Home Curiosità “Totòtruffa 2013”: produttore vende senza diritti 133 pellicole agli USA

“Totòtruffa 2013”: produttore vende senza diritti 133 pellicole agli USA

Denunciato Alessandrio Jacchia, titolare della Albatros Entertainment: i militari della GdF insospettiti dall’improvviso boom nei conti della società.

pubblicato 17 Luglio 2013 aggiornato 31 Luglio 2020 11:57

Antonio De Curtis, in arte Totò e Nino Taranto, nel ’61 furono protagonisti dell’indimenticabile Totòtruffa ’62, con la famosissima scena della vendita della Fontana di Trevi allo sprovveduto turista americano. Ironia della sorte proprio molti film dell’artista partenopeo sono finiti coinvolti in una truffa milionaria scoperta dalla Guardia di Finanza di Roma: il produttore Angelo Jacchia, presidente della Albatros Entertainment, già conosciuto per serie tv come Don Matteo 3 e Lo scandalo della Banca Romana, è stato denunciato dalle fiamme gialle e gli sono stati sequestrati beni, in immobili, per due milioni di euro.

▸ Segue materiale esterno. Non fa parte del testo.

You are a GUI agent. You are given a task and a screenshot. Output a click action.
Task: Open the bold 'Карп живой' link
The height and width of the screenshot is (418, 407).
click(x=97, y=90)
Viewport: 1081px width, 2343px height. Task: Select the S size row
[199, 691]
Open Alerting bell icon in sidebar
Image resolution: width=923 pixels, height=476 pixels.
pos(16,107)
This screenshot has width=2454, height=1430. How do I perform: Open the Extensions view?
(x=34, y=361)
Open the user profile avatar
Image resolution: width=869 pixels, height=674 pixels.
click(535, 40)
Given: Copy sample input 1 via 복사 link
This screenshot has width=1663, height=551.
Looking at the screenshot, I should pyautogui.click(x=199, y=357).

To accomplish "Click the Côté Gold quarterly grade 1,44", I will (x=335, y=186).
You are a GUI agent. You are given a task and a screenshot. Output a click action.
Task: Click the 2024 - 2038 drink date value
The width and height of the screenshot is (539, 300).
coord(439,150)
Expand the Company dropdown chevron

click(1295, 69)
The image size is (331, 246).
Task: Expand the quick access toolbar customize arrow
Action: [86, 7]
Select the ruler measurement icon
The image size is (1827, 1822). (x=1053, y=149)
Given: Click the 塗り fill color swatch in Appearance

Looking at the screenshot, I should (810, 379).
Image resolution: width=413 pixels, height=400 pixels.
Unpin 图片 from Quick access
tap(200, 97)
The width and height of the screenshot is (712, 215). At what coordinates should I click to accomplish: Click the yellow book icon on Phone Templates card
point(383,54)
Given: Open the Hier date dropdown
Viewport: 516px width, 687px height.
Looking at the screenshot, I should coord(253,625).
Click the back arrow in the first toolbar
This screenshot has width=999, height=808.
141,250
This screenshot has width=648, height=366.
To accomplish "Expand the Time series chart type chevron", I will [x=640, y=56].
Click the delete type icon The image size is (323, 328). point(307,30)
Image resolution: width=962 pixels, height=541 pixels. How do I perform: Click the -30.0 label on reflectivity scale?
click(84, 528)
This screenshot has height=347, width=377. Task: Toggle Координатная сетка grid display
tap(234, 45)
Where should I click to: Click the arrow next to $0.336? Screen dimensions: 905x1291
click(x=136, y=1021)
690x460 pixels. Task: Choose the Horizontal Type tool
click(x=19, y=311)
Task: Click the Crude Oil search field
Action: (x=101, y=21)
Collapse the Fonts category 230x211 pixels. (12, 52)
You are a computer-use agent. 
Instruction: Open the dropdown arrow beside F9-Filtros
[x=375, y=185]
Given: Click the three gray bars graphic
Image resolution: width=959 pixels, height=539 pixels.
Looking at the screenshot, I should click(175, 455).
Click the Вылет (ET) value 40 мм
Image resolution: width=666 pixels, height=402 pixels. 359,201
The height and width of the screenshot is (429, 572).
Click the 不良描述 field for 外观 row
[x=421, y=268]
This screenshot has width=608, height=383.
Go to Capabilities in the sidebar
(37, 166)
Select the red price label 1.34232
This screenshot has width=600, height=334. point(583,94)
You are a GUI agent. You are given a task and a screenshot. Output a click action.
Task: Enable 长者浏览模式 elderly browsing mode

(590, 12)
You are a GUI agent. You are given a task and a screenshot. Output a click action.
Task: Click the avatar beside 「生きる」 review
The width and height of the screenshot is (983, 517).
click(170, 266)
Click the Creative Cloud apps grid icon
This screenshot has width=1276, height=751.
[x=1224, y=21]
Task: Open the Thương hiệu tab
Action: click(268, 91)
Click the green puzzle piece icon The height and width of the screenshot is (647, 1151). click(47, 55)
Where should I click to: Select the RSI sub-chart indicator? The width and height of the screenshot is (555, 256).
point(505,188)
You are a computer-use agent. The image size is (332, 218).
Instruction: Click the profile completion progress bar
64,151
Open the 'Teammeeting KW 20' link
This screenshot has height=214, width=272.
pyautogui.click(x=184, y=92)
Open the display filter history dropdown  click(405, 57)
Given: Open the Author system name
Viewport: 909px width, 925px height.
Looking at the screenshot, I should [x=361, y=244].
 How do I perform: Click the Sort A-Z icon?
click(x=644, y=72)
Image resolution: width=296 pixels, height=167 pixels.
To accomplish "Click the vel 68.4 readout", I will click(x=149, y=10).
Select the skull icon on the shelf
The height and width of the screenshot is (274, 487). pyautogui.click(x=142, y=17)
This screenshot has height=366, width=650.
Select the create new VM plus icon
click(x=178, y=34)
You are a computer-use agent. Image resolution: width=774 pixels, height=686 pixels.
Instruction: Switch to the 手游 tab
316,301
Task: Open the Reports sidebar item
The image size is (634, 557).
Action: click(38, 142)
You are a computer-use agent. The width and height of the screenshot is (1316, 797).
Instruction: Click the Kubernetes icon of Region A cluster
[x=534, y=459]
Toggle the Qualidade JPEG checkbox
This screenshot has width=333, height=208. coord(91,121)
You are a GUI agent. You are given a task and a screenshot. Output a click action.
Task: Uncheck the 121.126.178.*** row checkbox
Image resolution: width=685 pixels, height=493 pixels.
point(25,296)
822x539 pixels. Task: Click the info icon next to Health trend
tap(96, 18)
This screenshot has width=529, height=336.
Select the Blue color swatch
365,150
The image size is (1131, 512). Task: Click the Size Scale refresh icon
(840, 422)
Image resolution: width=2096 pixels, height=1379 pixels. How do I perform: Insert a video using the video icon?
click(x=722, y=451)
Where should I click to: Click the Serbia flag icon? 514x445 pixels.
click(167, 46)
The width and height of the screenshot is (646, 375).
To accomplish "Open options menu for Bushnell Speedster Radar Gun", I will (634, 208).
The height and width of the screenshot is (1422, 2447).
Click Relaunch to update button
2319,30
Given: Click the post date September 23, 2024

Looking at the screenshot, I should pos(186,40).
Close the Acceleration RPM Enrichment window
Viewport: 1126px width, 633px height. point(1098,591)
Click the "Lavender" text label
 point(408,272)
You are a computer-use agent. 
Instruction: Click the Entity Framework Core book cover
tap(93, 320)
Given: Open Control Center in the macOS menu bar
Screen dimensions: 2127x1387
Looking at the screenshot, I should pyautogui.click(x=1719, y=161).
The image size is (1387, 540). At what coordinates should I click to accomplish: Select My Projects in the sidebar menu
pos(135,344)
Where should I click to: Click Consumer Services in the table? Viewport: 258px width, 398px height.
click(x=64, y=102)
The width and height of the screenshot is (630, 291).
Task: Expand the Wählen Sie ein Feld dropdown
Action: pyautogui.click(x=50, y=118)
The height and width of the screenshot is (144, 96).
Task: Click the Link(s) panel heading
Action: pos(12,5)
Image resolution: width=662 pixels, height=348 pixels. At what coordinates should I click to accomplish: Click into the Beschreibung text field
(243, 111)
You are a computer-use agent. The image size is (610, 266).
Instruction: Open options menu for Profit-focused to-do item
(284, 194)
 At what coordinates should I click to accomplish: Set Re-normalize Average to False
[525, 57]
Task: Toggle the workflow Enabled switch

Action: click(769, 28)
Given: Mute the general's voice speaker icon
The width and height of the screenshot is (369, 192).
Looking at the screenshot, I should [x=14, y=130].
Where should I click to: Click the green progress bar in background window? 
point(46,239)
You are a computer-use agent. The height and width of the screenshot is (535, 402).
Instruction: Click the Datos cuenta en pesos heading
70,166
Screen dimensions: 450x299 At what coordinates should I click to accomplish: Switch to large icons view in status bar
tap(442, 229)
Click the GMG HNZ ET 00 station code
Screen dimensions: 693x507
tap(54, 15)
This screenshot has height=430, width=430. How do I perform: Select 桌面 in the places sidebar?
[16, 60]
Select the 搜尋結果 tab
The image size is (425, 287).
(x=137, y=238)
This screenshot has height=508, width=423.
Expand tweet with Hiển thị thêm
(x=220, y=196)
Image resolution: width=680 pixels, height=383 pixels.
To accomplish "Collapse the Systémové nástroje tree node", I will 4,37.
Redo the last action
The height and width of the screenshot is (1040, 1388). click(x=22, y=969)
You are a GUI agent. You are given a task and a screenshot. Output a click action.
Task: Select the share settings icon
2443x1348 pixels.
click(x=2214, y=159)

Il motivo? Tramite un giro di “scatole cinesi”, di società di comodo insomma, Jacchia avrebbe venduto a una società statunitense, attraverso un prestanome pakistano che avrebbe prima venduto a un avvocato italiano, ben 133 titoli di film, di cui buona parte con protagonista proprio Totò o altri grandi del nostro cinema d’epoca. Totòtruffa, Totò al Giro d’Italia, Totò le Mokò, Desiderio, Il signor Max e tanti altri: peccato che il sig. Jacchia non ne detenesse i diritti, in gran parte di proprietà Rai e che tutto questo giro fosse stato messo in piedi per ottenere illegalmente il rimborso dell’Iva. Tutto è iniziato nel 2008, quando la Guardia di Finanza ha iniziato a insospettirsi per gli improvvisi e cospicui versamenti che arrivavano nelle casse della Albatros: 11 milioni di euro in pochissimo tempo, derivati, appunto dalla vendita di 133 pellicole a una società americana. Le indagini hanno però messo in luce una verità complessa e truffaldina: inizialmente i film erano stati acquistati da un produttore pakistano e poi rivenduti a tale Giorgio Rosa, titolare di un’agenzia pubblicitaria. Quest’ultimo li avrebbe passati alla Albatros che infine li avrebbe venduti agli americani. Un giro d’affari da 21 milioni di euro, spesi però solo sulla carta per recuperare l’Iva, ma il lungo giro di compravendite non ha depistato gli investigatori.